H.C. Beeching, To My Totem, motto (from Vergil, Eclogues 1.1) plus lines 1-4:
"Sub tegmine fagi."

Thy name of old was great:
What though sour critics teach
The beech by the Skaian gate
Was not, alas, a beech...
One of the "sour critics" was Anonymous, who wrote in the Gentleman's Magazine 3 (June 1835) 566, footnote:
The φηγὸς of Homer should not be translated the beech-tree, as Cowper and Pope have done. It is an oak, and we doubt whether the beech is to be found at all in the plains of Troy.
See, e.g., Alexander Pope's translation of Iliad 6.237-241 (Pope's lines 296-301):
Meantime the guardian of the Trojan state,
Great Hector, enter'd at the Scaean gate.
Beneath the beech-tree's consecrated shades,
The Trojan matrons and the Trojan maids
Around him flock'd, all press'd with pious care
For husbands, brothers, sons, engag'd in war.

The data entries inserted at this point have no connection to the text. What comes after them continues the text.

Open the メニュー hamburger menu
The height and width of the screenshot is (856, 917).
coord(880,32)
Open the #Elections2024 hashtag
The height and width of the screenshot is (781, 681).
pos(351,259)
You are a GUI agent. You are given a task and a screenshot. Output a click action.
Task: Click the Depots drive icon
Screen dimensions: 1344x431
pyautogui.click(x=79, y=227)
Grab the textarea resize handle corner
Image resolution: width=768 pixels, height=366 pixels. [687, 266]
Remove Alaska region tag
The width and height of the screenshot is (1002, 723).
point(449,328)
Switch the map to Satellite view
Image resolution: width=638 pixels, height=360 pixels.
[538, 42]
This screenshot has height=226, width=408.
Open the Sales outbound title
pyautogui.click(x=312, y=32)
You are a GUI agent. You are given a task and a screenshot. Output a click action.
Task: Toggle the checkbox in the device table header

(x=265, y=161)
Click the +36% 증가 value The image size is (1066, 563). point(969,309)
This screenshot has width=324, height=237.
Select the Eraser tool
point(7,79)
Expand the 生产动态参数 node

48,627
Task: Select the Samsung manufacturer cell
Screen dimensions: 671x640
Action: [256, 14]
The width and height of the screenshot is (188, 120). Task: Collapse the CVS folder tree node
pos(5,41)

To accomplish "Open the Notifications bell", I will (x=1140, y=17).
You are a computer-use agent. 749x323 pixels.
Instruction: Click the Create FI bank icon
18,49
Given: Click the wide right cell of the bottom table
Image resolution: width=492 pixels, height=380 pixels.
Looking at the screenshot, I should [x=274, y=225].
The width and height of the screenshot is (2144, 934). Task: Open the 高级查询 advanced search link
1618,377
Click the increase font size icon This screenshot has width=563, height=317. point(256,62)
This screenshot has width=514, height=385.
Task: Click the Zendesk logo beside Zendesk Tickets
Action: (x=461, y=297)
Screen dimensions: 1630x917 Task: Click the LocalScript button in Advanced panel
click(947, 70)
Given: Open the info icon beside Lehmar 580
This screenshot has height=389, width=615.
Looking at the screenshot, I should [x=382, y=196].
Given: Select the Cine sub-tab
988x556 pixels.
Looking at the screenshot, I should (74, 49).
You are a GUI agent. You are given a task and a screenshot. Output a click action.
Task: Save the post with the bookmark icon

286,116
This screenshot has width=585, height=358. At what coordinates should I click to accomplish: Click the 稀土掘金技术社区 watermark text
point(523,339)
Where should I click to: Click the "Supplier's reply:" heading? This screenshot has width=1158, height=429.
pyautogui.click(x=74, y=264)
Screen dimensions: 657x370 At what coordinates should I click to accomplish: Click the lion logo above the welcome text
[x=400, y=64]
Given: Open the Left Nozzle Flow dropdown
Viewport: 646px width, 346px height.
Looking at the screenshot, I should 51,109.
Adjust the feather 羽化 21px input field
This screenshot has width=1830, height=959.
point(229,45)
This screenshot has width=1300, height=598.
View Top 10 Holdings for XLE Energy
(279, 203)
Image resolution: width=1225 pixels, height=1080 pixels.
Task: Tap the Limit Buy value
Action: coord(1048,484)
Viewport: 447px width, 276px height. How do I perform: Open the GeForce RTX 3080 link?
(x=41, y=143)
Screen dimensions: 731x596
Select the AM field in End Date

Ἕκτωρ δ᾽ ὡς Σκαιάς τε πύλας καὶ φηγὸν ἵκανεν,
ἀμφ᾽ ἄρα μιν Τρώων ἄλοχοι θέον ἠδὲ θύγατρες
εἰρόμεναι παῖδάς τε κασιγνήτους τε ἔτας τε
καὶ πόσιας· ὃ δ᾽ ἔπειτα θεοῖς εὔχεσθαι ἀνώγει
πάσας ἑξείης· πολλῇσι δὲ κήδε᾽ ἐφῆπτο.
Liddell and Scott define Greek φηγός (transliteration phēgós) as Valonia oak (scientific name Quercus macrolepis). Lewis and Short define the cognate Latin word fagus as beech-tree (scientific name Fagus silvatica).

The mistake of Pope and Cowper can be attributed to dictionaries, e.g. Clavis Homerica (Rotterdam: Leers, 1662) p. 184, which translated Greek φηγός into Latin as fagus, a mistake repeated in other dictionaries into the 19th century.

The same Clavis derived φηγός from φαγεῖν, "quia olim homines fructibus arboreis victitabant," i.e. "because once upon a time men used to feed on mast," an etymology often accepted by modern scholars, e.g. by the aptly-named Edward S. Forester, "Trees and Plants in Homer," Classical Review 50 (July 1936) 97-104 (at 98).

But most reputable etymologists today posit separate Proto-Indo-European roots for φηγός (from bhāgo- = beech tree) and φαγεῖν (from bhag- = divide, share, get a share, i.e. of food, hence eat).

From Proto-Indo-European bhāgo- (beech tree) we get not only English beech, but also book and the buck- in buckwheat.

From Proto-Indo-European bhag- (share, get a share, eat) are derived the English prefix phago-, the suffixes -phage, -phagia, -phagous, -phagy (all via Greek φαγεῖν, e.g. dysphagia = difficulty swallowing), and baksheesh (via Persian).

Hat tip: Eric Thomson, who paraphrases Richard Bentley—"It's a pretty tree, Mr. Pope, but you mustn't call it a 'beech'."